Haïti, chronique d’un naufrage annoncé
Selon Emmanuel Macron, les Haïtiens qui ont « viré » leur Premier ministre sont « complètement cons ». Au-delà de la brutalité du propos, retour sur un pays qui qui n’en finit pas de sombrer.
Depuis une semaine une vidéo traîne sur les réseaux sociaux. A l’image, on découvre le président Macron répondant à la question d’un Haïtien accusant la France et lui-même d’être responsable de la crise politique dans son pays. « Franchement, c’est les Haïtiens qui ont tué Haïti en laissant le narcotrafic. Et là ce qu’ils ont fait, le Premier ministre qui était super, ils l’ont viré. C’est terrible… Ils sont complètement cons ».
Cette scène a eu lieu la semaine dernière à Rio, peu avant le départ du Président français pour sa visite à Santiago du Chili.
Au-delà de la brutalité du propos, la séquence renvoie à la tragique situation dans laquelle se trouve Haïti. Le Premier ministre haïtien en question s’appelle Garry Conille, il a démissionné le 10 novembre à la suite d’un diffèrent avec le « Conseil Présidentiel de Transition » qui s’apposait à des changements de portefeuilles sur plusieurs ministères régaliens. Le lendemain, l’homme d’affaire Alix Didier Fils-Aimé, prêtait serment en promettant de rétablir la sécurité dans le pays.
Le passage aux affaires de Garry Conille n’aura duré que cinq mois et, déjà, sa désignation faisait suite au limogeage en avril dernier, d’un Premier ministre contesté, Ariel Henry, dont le gouvernement gérait l’intérim de la présidence de la République depuis l’assassinat du Président Jovenel Moïse en 2021.
Le mandat de Ariel Henry avait expiré le 29 février dernier mais il s’accrochait à son intérim et avait cru bon d’annoncer des élections pour le mois d’août 2025. Cette déclaration plongea le pays dans le chaos. Les manifestions exigeant son départ ont vite tourné à l’émeute, les gangs du narcotrafic sont entrés dans la danse, plusieurs bâtiments officiels et des ministères ont été attaqué à l’arme automatique. Enfin, le 3 mars, 3500 détenus s’évadaient des prisons de Port au Prince. Le gouvernement décrétait l’état d’urgence. Depuis lors, quelques 700.000 haïtiens ont fui la capitale pour se réfugier dans le reste du pays. Les violences opposent désormais directement les gangs aux groupes d’auto-défense crées dans certains quartiers.

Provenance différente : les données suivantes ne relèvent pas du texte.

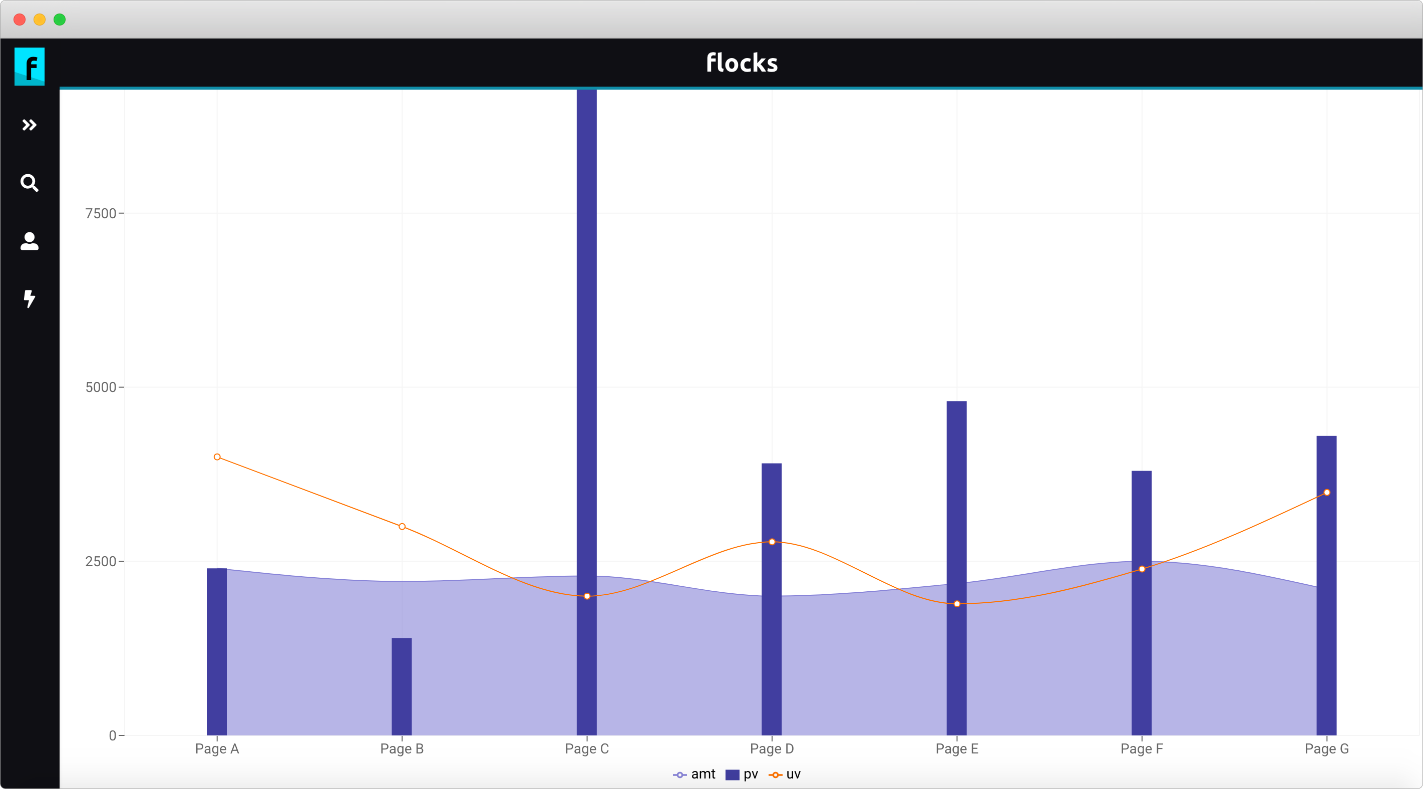1423x789 pixels.
Task: Open the search icon in sidebar
Action: point(29,183)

C’est dans ces conditions que le « Conseil Présidentiel de Transition » a vu le jour en avril 2024. Composé de neuf personnalités, pour l’essentiel d’anciens ministres, chefs de partis et représentants du secteur privé, le conseil assure le pouvoir exécutif et doit en principe organiser des élections dans un délai de 22 mois.
Depuis les émeutes du printemps, les Haïtiens savent que c’est l’union des cartels de la drogue qui a chassé Ariel Henry du pouvoir. Les gangs se sont d’ailleurs rappelés au bon souvenir du nouveau Premier ministre intérimaire Garry Conille en tirant quelques rafales contre lui en juillet dernier : il a dû être exfiltré un temps en dehors de la capitale. La mafia de la drogue contrôle déjà 80% de Port-au-Prince, mais les spécialistes de Haïti estiment que la puissance des narcotrafiquants est telle que l’économie toute entière s’en trouve paralysée par le racket et la corruption.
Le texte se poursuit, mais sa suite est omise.